As the Maker Movement starts to gain momentum, schools that are trying to find ways to foster the do-it-yourself environment can learn a few lessons from another nexus in the universe: public libraries.
Dale Dougherty, founding editor and publisher of Make Magazine — and the de factor leader of the Maker Movement — has a vision to create a network of libraries, museums, and schools with what he calls “makerspaces” that draw on common resources and experts in each community. Libraries and museums, he said, are easier places to incorporate makerspaces than schools, because they have more space flexibility and they’re trying to attract teens with their programs.
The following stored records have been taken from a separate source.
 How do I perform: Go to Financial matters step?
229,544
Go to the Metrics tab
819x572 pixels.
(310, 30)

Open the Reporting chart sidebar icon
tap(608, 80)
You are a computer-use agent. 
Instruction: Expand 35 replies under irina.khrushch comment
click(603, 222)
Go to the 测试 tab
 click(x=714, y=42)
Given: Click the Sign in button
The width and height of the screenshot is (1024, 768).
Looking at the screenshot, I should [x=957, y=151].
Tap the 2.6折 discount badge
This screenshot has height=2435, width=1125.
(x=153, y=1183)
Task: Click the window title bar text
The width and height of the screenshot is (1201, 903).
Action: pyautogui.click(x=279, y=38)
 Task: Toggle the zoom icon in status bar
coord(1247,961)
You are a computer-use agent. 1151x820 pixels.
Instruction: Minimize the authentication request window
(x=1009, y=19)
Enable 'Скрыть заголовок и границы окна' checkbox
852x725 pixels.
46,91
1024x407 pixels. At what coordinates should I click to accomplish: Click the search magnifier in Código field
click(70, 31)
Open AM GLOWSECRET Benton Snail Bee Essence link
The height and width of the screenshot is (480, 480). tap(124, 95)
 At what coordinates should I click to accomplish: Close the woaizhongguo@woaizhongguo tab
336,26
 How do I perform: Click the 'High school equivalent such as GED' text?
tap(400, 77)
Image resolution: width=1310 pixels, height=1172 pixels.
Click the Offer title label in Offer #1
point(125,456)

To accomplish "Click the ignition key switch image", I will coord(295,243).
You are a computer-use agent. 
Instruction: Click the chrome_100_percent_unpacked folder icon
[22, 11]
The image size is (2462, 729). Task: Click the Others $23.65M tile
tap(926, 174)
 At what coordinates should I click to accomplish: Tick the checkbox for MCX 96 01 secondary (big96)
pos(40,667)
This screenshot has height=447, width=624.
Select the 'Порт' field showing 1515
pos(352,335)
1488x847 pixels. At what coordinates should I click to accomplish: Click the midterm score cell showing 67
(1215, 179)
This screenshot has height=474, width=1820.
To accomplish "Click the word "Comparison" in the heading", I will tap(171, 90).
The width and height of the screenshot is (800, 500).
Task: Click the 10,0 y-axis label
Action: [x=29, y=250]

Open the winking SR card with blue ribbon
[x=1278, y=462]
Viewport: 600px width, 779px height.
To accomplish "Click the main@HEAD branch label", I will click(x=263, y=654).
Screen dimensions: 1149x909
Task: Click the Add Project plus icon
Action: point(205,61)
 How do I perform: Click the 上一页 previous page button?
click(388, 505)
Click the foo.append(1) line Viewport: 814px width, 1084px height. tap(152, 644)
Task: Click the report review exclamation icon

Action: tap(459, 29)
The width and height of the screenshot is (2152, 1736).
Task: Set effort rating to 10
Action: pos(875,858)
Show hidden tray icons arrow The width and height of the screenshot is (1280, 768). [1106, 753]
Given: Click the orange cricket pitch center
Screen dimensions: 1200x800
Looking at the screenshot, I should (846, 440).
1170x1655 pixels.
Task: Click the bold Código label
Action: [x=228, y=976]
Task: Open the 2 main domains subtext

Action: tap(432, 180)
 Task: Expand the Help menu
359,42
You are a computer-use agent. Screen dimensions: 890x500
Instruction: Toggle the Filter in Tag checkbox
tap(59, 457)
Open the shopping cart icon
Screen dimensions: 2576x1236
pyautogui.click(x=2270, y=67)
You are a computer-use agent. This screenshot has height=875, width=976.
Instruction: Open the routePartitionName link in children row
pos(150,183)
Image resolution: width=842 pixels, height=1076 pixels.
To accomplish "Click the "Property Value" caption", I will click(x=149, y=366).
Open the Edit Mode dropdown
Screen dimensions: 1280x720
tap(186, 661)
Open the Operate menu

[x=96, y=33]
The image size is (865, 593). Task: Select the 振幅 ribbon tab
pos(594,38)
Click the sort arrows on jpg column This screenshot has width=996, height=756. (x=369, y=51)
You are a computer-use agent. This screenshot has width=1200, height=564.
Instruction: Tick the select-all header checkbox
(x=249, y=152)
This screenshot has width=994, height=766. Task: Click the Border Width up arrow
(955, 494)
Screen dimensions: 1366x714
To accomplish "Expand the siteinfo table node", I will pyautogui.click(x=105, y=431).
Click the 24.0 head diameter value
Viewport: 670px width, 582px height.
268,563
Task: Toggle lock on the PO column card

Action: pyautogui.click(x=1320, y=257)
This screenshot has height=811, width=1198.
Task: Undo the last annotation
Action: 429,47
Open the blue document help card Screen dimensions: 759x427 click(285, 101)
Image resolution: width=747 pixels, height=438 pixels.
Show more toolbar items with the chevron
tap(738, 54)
“Schools have already got the kids,” Dougherty noted wryly, at the recent American Library Association Midwinter Meeting in Seattle. One day during the conference, dubbed Maker Monday, focused on the Maker Movement, which emphasizes learning by engaging in tech-related projects. Two packed sessions, one standing room only, were filled with librarians clearly fascinated by the potential of attracting teens (and even parents) to Maker activities in libraries.
Schools can learn from libraries that participated in the inaugural Maker Camps last summer. The librarians speaking at ALA proffered seven lessons that apply beyond libraries to schools and other potential makerspaces.
1) KNOW YOUR SPACE.
“Why are you here?” That was one of the most common questions asked of the staff at the Make Magazine booth at the ALA. The answer: one of the hardest things for people interested in making is finding an appropriate physical space, and libraries actually have that space.
But not every space is alike, or even appropriate. Carla Avitabile of the Novato branch of the Marin County Free Library in California found some projects just aren’t suitable in certain activity rooms. For example, she said, they couldn’t do a glow-in-the-dark candy project because of the potential mess caused by boiling sugar directly above carpet.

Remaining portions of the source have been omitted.